While her debut was intelligent and extremely comprehensible considering her age, there was still room tremendous room for growth.

The end of Marling’s teenaged years marked the release of her sophomore album I Speak Because I Can in 2010. This album introduced an even more melancholic tone than Alas. Lyrics similar to the chorus from What He Wrote, “He wrote/I am broke/please send for me/but I am broken too,” graced the album. The 20-year old was disillusioned with the ideas of death, love, and sex. Her haunting voice laminated the tension between her desire and disinclination for love. She distanced herself from the typical folk sound introducing elements. She took more artistic license often embellishing ideas and concepts, many of her songs are personal but not confessional. She also utilized this idea in the 2011 release of her third album, A Creature I Don’t Know. This album is a paradox. It is both intimate and distant.

It’s important to understand that Marling had been touring non-stop since she was 17. The constant touring and album recording began to wear on her mentally and physically. With just a couple of books, guitars, amps and CDs, she boarded a flight to America after wrapping the tour for Once I Was An Eagle. She solo toured the U.S. for a few weeks while working on her new album. The hype of touring and New York began to wear once more. So, she boarded a flight to L.A.

Los Angeles was refreshing but also overwhelming. The warm air fostered her creative spirit while she took an 6-month break on making music.

The break created her most cohesive album to date, Short Movie, which was released in 2015. The title was inspired by a flute playing shaman that she meet at a vegan restaurant in Mount Shasta, California. Short Movie is her first album to feature any electric instruments; she used her father’s old Gibson 335. This album is a culmination of her quarter-life crisis and her feelings of the overwhelming vastness of the world. Marling drew inspiration from writers Alejandro Jodorowsky and Carl Jung.
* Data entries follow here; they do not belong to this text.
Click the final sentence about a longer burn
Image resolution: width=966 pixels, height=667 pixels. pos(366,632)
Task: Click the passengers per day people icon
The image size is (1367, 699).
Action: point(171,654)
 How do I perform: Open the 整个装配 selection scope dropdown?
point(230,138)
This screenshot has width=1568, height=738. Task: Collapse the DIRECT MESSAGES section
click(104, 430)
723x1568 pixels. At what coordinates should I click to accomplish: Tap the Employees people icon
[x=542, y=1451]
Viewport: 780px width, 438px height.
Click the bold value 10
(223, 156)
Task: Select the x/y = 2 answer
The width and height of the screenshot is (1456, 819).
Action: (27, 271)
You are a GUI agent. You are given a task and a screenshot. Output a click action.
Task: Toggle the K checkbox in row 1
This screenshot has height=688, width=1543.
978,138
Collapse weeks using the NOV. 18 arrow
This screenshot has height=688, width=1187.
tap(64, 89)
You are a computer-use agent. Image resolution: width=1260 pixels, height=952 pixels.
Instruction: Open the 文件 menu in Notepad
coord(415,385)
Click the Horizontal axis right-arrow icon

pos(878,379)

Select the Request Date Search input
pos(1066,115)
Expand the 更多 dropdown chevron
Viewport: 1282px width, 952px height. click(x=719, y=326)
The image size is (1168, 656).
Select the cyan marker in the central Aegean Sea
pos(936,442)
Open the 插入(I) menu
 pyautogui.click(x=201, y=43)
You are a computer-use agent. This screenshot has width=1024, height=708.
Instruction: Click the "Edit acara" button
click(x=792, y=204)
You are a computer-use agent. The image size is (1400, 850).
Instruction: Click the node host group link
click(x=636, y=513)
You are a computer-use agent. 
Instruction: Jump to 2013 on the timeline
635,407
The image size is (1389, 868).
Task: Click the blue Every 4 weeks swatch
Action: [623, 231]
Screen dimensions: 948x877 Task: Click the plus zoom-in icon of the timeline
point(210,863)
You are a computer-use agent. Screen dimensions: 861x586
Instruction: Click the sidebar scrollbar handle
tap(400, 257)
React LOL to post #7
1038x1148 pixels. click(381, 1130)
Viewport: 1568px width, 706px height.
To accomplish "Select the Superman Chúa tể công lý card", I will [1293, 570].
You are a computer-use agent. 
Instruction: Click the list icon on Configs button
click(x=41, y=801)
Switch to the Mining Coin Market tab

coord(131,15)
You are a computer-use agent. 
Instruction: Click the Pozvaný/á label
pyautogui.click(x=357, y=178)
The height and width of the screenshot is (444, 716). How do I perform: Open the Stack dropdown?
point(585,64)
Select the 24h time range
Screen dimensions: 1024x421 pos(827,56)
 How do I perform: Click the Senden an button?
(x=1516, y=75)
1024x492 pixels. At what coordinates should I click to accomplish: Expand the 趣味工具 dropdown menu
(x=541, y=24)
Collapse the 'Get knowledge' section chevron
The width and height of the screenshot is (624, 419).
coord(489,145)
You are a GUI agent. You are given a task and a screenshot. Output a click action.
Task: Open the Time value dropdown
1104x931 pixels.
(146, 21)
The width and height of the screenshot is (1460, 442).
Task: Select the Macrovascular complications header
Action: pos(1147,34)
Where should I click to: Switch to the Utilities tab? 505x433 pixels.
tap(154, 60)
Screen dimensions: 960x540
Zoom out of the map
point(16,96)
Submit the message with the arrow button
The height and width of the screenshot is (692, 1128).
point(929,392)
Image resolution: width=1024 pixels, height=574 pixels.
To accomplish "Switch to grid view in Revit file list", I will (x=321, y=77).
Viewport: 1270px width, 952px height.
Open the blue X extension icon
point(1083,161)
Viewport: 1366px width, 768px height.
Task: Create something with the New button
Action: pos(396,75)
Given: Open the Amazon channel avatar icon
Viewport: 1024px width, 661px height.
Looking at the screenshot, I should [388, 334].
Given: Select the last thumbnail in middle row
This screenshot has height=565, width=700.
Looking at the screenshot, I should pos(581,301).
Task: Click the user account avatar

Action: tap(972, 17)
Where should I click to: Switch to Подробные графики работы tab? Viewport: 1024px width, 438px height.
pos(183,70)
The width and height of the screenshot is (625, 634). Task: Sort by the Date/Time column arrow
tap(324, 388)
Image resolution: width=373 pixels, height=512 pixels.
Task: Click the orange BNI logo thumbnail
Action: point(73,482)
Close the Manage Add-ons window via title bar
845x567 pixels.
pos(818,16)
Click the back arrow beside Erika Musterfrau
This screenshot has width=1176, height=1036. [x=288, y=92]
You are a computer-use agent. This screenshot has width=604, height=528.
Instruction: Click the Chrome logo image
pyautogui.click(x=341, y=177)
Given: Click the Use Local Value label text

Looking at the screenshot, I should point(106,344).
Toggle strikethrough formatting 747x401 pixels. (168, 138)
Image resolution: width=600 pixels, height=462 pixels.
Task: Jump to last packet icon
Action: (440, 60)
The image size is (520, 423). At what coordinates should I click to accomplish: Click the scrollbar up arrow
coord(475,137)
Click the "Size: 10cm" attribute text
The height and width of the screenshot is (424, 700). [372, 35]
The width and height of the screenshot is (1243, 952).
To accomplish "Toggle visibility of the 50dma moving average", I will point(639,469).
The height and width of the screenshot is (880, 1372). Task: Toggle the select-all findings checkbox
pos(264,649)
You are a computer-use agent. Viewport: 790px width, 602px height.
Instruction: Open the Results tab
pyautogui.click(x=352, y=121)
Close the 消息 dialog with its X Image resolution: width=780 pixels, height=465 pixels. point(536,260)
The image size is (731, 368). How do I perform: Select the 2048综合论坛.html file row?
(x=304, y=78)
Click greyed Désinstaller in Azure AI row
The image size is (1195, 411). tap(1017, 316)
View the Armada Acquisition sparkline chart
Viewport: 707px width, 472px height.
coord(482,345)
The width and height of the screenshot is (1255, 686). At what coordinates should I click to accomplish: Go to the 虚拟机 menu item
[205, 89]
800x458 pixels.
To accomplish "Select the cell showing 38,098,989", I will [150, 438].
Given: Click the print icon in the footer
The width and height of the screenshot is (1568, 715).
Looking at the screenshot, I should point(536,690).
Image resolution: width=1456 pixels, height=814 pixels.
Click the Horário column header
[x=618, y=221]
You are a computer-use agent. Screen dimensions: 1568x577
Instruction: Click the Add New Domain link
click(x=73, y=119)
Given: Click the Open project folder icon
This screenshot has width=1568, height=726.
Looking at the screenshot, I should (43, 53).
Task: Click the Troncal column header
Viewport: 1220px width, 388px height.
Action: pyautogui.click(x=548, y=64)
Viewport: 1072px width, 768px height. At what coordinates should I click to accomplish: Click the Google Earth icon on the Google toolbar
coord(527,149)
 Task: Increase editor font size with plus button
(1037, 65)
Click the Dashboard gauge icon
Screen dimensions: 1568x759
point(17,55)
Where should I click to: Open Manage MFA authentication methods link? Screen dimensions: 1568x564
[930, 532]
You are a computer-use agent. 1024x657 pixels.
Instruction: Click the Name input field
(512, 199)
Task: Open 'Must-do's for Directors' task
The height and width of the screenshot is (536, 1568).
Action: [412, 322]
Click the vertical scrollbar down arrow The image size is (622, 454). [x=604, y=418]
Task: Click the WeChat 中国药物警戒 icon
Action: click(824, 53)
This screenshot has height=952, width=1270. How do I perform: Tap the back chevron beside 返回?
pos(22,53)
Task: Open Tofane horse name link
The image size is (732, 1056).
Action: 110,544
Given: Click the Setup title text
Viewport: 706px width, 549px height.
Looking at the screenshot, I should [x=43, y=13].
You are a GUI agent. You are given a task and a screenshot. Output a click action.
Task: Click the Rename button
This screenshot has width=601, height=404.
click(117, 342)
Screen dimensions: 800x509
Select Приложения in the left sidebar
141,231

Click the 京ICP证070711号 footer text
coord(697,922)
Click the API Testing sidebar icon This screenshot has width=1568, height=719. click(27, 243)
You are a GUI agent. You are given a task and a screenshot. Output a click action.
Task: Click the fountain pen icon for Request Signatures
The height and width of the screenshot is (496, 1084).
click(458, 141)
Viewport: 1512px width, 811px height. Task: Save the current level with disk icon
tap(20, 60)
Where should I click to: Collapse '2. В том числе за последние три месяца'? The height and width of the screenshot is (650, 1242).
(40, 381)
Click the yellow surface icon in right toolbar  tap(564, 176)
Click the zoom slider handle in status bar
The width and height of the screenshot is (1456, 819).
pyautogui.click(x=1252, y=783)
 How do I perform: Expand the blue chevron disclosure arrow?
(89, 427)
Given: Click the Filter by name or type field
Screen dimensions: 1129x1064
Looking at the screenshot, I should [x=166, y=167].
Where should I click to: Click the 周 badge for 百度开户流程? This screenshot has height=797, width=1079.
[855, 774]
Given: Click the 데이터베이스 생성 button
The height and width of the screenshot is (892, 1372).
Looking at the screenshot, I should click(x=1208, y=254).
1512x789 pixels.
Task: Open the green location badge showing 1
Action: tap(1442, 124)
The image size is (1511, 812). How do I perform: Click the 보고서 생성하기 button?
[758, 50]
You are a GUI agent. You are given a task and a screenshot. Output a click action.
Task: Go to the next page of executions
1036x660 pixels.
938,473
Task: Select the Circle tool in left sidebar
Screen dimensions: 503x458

Those writers helped her understand her feelings of loneliness and her place in this world. In a Pitchfork review of Short Movie, the music website succinctly stated, “The crises she’s grappling here are the same ones she’s confronted her entire career: love as a threat to autonomy, suitors as perpetual disappointments, wariness of intimacy but also of the alternatives.” This album also featured Marling’s ideals concerning gender and sexuality drawing inspiration from Austrian poet Rainer Maria Rilke. Which inspired her 10-part series podcast, Reversal of the Muse. Reversal of the Muse, hosted by Marling features only female guests laminating the issues faced by women in the male-dominated industry. This podcast is avouches that women are more than just muses in music.

Fans worldwide are writhing in anticipation of the 2017 release of her latest album, Super Femina. Laura Marling has come a long way from the whimsical teenager to an ever evolving modern woman. Many artists convey their feelings through their music, but not many can wholeheartedly convey vulnerability like her. This angelic-voiced lady has thoughtfully articulated her dreams, ideas and pains through music for a decade. She has beautifully matured into a sultry, soft-spoken artist with the world at her fingertips. Her music is soaked in mysticism while still grounded in reality. Laura Marling’s reality is that of 25-year-old woman still on a journey to self-realization.